The premise — Most of the law firms we admire turn down work. Not because they cannot do it, but because they have made a calculation about what doing it well requires. Last year we received 142 substantive inquiries and accepted 11. That ratio — roughly one in thirteen — is not a recruiting line. It is the operating constraint that lets the firm function.
The math — A partner at our firm runs three or four active matters at a time. Not because of capacity in hours, but because of capacity in attention. Reading every document. Taking every deposition. Standing at the lectern. On a contested antitrust certification, the production can run 1.2 million documents and the deposition calendar can hold 40 fact witnesses. There is no version of that work in which a partner sees everything that matters unless the partner is on a small number of files. That work cannot be delegated downstream without becoming a different kind of work — and that different kind of work is what most general counsel are paying us to avoid.

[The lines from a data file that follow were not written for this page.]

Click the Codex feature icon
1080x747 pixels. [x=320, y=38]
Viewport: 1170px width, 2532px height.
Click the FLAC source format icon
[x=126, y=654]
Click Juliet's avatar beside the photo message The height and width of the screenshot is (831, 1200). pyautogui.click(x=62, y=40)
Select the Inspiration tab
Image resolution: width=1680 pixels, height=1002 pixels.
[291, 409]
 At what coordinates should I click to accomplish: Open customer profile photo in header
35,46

The cost of yes — Every engagement we accept is a future engagement we cannot. We say no to matters we could win because we have already said yes to matters we are winning. The implicit promise of every active client is that their partner is fully on the file — every memo, every Daubert, every cross. We protect that promise by counting, every quarter, against a hard ceiling per partner.
The cost of no — Less work for us. We are aware of this. We have walked away from eight-figure engagements when the calendar would not allow them at the standard the matter required. We would rather decline a matter than dilute another one. The clients who hire us are paying a premium for selectivity — and selectivity is only real if it costs the firm something. If we said yes to everything, the premium would be a fiction.
The first call — Within seven days of every inquiry, we tell the prospective client whether we are the right firm. If we are not, we say so, and we usually have a recommendation — often a peer firm whose strengths match the matter better than ours do. The wrong answer for both of us is "maybe." Maybe is what burns a quarter of preparation on both sides and ends in a referral we should have made on day one.